* _To do_
Please return only the lines from the one holding "Click the gray 70–90 legend swatch" through the one holding "Screen dimensions: 1200x688", exactly as they appear in the records below, both ends included.

* _Material for this task_
────

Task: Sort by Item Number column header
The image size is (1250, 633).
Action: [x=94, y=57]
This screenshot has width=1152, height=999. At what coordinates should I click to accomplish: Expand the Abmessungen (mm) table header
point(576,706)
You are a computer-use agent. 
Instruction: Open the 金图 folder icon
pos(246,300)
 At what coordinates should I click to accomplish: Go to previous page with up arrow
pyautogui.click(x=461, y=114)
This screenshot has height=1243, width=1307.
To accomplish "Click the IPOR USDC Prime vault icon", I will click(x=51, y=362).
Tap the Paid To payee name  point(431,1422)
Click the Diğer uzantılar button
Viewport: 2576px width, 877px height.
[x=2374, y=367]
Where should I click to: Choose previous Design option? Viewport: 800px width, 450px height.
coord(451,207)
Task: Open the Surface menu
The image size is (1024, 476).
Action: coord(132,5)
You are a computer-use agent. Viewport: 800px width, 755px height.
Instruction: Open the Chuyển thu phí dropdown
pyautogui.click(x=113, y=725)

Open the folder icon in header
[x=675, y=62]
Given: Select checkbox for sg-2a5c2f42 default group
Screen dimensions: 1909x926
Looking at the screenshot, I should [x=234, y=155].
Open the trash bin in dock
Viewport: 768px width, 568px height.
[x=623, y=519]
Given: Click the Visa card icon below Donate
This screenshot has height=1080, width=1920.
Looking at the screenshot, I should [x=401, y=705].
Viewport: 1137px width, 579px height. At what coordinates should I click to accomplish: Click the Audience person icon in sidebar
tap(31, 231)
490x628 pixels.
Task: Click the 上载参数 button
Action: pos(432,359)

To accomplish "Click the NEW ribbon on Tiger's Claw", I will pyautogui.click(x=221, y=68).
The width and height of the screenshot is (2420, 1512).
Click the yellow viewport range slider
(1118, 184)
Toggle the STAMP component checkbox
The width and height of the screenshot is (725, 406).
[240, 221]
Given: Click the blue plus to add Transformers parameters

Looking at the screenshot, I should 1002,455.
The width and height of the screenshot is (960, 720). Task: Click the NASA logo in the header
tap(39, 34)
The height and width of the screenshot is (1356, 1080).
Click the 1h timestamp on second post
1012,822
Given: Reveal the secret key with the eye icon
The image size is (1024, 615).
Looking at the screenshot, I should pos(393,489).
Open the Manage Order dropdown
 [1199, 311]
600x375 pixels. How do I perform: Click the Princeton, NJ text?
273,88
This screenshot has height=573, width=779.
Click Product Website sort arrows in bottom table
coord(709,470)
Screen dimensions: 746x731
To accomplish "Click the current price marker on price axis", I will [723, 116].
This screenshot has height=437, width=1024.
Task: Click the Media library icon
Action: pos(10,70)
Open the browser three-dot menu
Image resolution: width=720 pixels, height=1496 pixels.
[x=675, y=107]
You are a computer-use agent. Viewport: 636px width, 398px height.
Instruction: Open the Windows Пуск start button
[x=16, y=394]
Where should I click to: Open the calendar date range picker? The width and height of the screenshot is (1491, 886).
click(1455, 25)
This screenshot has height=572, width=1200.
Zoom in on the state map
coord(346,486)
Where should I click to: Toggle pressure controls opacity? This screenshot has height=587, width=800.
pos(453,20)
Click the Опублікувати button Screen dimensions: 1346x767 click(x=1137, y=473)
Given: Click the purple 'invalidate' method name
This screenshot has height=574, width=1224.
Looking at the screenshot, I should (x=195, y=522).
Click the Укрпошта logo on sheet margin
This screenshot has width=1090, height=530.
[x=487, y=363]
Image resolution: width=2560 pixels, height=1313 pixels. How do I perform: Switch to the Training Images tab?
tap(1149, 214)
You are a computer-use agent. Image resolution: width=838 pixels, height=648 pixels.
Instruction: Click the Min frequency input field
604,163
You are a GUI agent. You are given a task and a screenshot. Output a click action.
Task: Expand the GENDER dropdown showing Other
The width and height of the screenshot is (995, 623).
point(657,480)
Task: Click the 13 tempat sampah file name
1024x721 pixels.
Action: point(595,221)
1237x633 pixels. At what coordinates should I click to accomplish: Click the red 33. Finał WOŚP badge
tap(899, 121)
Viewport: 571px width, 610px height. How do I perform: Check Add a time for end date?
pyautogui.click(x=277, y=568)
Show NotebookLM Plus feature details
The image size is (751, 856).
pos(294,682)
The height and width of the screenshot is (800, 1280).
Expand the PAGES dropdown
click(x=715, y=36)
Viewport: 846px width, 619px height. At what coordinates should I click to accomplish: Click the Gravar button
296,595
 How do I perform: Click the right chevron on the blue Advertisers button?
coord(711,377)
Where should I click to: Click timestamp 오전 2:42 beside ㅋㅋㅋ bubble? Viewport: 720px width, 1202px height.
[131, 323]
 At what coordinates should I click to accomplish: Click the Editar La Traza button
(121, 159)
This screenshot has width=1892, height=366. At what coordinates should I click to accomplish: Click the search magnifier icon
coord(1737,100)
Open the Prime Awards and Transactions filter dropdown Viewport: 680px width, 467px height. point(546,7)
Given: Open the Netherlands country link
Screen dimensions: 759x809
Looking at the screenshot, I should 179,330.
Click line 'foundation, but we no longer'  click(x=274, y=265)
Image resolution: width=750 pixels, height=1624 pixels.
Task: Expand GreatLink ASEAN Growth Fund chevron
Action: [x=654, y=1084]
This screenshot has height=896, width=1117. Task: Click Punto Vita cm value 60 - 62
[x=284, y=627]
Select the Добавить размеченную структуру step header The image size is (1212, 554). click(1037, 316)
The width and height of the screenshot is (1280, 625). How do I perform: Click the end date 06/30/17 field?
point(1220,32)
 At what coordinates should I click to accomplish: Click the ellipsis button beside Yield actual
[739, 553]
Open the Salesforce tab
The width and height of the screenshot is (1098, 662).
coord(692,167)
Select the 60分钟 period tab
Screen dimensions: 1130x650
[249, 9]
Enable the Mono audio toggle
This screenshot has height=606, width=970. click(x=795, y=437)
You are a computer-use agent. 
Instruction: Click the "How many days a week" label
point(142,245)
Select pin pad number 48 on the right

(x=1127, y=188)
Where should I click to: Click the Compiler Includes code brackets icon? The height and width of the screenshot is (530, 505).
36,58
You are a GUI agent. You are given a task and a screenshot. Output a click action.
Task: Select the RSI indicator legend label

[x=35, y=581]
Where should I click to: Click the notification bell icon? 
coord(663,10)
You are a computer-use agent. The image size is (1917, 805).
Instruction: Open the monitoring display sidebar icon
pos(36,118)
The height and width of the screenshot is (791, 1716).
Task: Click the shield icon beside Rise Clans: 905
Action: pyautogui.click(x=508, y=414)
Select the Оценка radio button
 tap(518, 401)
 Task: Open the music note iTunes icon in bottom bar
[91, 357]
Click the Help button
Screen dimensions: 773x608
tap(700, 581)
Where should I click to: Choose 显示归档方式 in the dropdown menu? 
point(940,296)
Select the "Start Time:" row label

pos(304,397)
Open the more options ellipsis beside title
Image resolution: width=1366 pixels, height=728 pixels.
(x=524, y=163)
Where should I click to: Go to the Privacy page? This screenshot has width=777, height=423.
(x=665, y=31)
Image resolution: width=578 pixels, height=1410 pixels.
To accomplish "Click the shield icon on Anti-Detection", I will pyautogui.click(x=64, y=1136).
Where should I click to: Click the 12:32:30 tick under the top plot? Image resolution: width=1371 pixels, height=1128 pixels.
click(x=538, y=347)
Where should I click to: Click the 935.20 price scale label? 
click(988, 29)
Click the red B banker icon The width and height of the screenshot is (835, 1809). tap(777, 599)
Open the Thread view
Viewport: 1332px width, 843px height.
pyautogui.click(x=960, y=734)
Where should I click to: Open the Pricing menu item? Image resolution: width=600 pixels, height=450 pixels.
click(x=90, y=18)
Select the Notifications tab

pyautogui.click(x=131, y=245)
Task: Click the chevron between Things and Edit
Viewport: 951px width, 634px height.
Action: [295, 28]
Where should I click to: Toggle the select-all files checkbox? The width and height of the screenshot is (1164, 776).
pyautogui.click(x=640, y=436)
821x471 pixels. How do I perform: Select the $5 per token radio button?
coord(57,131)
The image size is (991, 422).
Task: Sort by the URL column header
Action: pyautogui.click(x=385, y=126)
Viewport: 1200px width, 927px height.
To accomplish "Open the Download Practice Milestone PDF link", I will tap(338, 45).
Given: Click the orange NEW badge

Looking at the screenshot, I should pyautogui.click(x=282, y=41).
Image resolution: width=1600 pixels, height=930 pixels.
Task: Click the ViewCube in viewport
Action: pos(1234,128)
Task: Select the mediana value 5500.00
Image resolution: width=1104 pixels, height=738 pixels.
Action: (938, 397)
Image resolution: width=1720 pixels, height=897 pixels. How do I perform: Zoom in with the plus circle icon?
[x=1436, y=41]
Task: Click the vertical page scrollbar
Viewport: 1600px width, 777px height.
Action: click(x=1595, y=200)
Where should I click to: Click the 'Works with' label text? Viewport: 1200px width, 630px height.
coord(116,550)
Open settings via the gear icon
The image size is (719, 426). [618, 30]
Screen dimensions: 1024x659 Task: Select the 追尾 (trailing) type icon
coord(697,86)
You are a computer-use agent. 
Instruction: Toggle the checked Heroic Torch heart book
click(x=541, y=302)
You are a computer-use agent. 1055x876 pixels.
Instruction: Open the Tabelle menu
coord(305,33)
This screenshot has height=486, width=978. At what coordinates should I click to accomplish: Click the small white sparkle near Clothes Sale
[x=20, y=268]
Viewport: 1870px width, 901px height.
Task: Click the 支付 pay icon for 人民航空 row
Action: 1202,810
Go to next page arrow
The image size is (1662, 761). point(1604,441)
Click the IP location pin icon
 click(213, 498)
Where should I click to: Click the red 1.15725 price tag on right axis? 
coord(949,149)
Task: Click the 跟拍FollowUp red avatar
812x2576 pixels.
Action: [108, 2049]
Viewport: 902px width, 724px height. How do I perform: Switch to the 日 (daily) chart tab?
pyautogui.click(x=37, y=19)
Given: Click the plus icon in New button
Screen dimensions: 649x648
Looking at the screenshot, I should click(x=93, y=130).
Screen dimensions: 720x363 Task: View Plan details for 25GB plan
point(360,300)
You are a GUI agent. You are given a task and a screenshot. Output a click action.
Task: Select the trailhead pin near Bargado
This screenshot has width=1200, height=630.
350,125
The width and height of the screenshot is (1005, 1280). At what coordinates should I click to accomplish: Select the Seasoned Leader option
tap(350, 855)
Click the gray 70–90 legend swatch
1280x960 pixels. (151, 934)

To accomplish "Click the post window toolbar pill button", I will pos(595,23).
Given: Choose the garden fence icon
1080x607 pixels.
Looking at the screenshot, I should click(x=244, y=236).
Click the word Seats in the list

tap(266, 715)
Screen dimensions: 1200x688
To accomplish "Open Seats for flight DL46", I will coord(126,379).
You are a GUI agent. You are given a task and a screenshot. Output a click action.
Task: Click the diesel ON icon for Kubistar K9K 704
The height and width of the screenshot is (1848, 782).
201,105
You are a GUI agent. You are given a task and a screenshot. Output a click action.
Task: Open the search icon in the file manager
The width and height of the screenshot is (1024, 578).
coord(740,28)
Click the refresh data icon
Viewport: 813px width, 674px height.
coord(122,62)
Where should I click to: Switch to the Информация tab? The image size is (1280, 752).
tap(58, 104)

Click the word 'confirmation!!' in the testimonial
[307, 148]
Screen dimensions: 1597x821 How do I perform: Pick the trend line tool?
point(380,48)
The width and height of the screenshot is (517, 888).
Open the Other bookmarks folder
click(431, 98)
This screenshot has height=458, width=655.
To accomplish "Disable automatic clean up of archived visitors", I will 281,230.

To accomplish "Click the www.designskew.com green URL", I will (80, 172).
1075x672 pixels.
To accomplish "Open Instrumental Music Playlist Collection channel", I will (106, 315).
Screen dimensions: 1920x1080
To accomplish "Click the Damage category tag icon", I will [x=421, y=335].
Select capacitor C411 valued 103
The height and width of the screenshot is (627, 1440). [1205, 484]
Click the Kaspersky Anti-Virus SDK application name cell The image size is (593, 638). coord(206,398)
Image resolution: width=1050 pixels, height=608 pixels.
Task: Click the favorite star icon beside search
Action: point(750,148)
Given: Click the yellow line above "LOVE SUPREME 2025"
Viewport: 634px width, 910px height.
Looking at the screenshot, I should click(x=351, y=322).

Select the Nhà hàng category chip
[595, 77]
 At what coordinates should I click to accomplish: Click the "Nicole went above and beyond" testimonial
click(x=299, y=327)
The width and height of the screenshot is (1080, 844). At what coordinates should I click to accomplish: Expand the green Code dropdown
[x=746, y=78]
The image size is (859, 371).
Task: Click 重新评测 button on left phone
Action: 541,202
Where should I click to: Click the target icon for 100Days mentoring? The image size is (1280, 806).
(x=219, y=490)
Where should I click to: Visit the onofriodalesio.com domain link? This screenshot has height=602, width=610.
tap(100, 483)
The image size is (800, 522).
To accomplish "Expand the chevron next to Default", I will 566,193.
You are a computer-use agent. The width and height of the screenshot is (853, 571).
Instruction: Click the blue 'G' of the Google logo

────

* _Result_
Click the gray 70–90 legend swatch
1280x960 pixels. (151, 934)

To accomplish "Click the post window toolbar pill button", I will pos(595,23).
Given: Choose the garden fence icon
1080x607 pixels.
Looking at the screenshot, I should click(x=244, y=236).
Click the word Seats in the list

tap(266, 715)
Screen dimensions: 1200x688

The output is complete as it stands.